*TEXT PROVIDED*:
.....
Hi I'm hoping Daniel is about today.

I have been trying to addapt the following code to work with word document we have. The code is running from an Access 2010 module.

Unfortunatley I get a Error 462, after the first pass of the code.

Any help would be much appriciated.


CODE
' Procedure : Export2DOC
' Author    : Daniel Pineault, CARDA Consultants Inc.
' Website   : http://www.cardaconsultants.com
' Purpose   : Export a recordset to a MS Word table in a new document
' Copyright : The following may be altered and reused as you wish so long as the
'             copyright notice is left unchanged (including Author, Website and
'             Copyright).  It may not be sold/resold or reposted on other sites (links
'             back to this site are allowed).

Function Export2DOC(QryStr As String, FileStr As String, RepNum As String)
  Dim oWord           As Word.Application
  Dim oWordDoc        As Word.Document
  Dim oWordTbl        As Object
  Dim oSection        As Word.Section
  Dim oRange          As Word.Range
  Dim bWordOpened     As Boolean
  Dim db              As DAO.Database
  Dim rst             As DAO.Recordset
  Dim iCols           As Integer
  Dim iRecCount       As Integer
  Dim iFldCount       As Integer
  Dim q               As Integer
  Dim PageCount       As Integer
  Dim LineCount       As Integer
  Dim LocStr As String
  Const wdPrintView = 3
  Const wdWord9TableBehavior = 1
  Const wdAutoFitFixed = 0
  'Start Word
  On Error Resume Next
  Set oWord = GetObject(, "Word.Application")   'Bind to existing instance of Word
  Set oWordDoc = oWord.Documents.Open(FileStr, ReadOnly:=True)
  If Err.Number <> 0 Then    'Could not get instance of Word, so create a new one
    Err.Clear
    Set oWordDoc = Nothing
    Set oWord = Nothing
    On Error GoTo Error_Handler
    Set oWord = CreateObject("Word.application")
    Set oWordDoc = oWord.Documents.Open(FileStr, ReadOnly:=True)
.....
Rows about locating elements on screens:
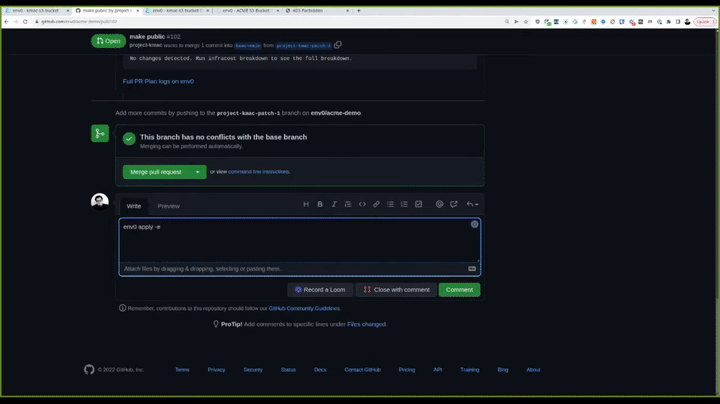720x404 pixels.
Task: Click the Merge pull request button
Action: coord(156,172)
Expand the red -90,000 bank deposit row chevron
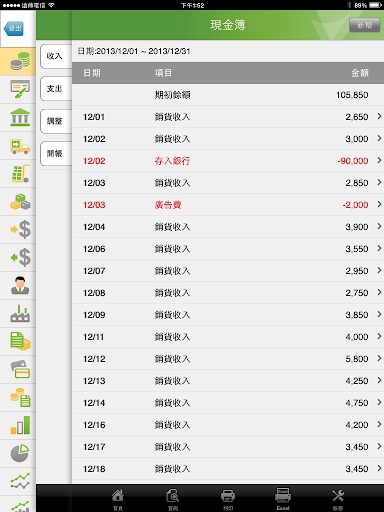This screenshot has height=512, width=384. tap(379, 160)
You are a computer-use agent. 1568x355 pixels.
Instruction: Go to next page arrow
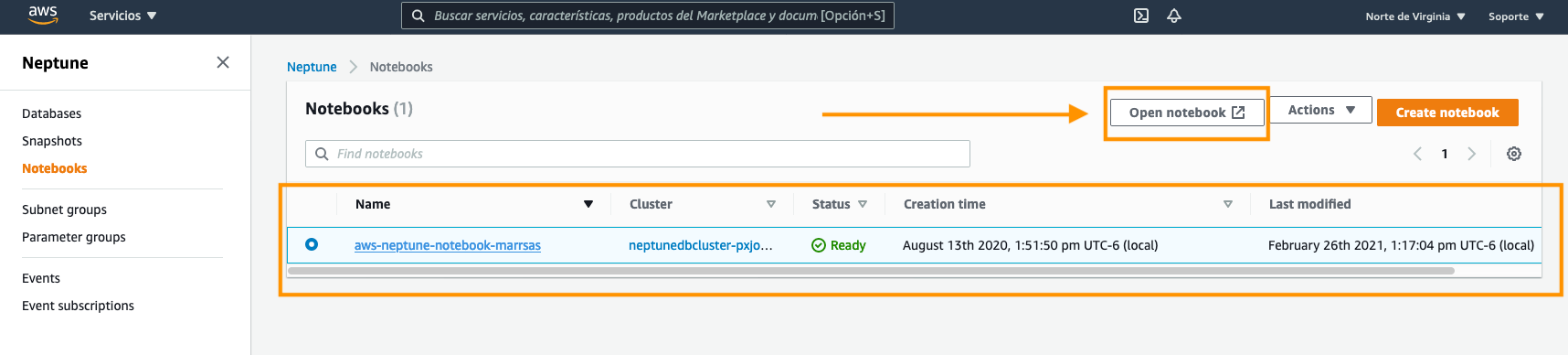click(1471, 154)
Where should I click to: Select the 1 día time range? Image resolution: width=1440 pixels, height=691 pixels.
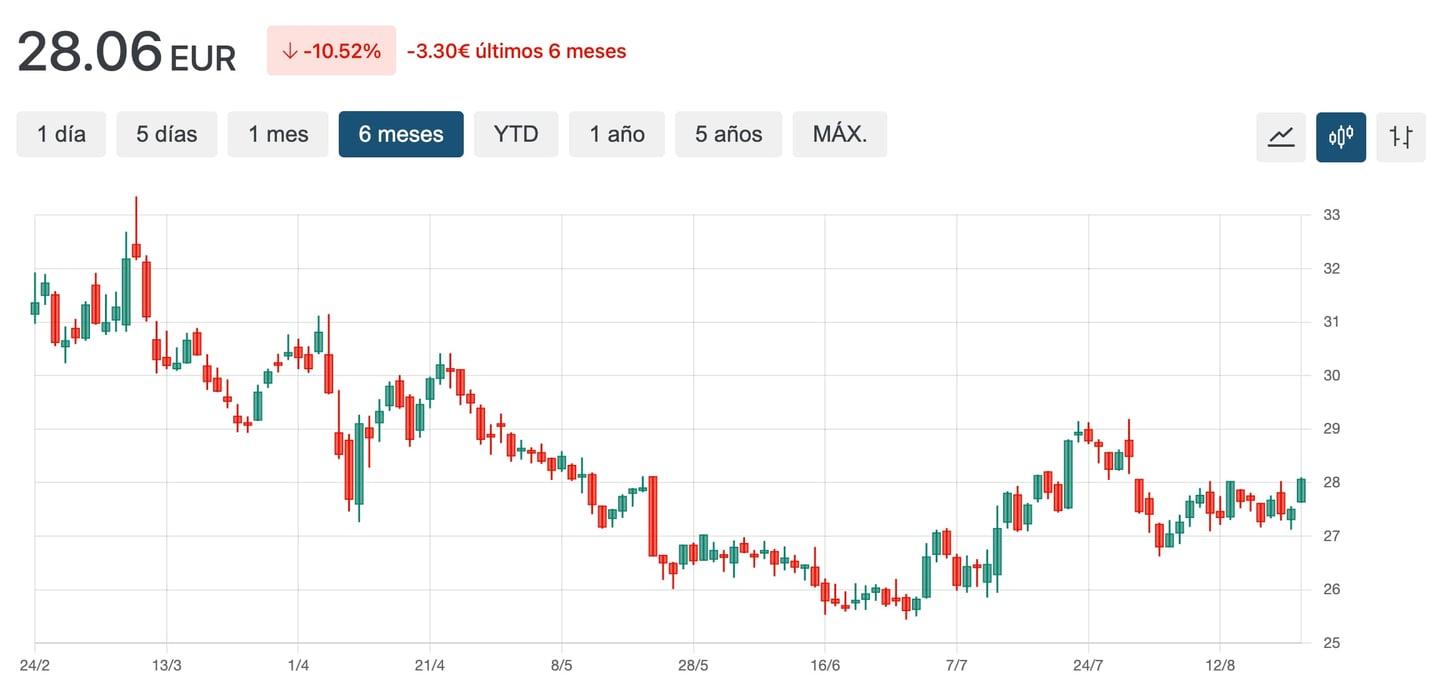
.....
*WORK TO COMPLETE*:
1. According to the forum post, what is the code running from?
2. Translate this sentence from the forum post into Spanish: "The code is running from an Access 2010 module."

*SOLUTIONS BELOW*:
1. An Access 2010 module.

2. El código se ejecuta desde un módulo de Access 2010.